#### [WORK REQUEST]
Exact repetition is required: reproduce every line of the data.

━━ DATA UNDER STUDY ━━

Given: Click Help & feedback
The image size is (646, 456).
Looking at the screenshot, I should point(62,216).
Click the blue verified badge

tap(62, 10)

━━━

#### [WRITTEN RESPONSE]
Given: Click Help & feedback
The image size is (646, 456).
Looking at the screenshot, I should point(62,216).
Click the blue verified badge

tap(62, 10)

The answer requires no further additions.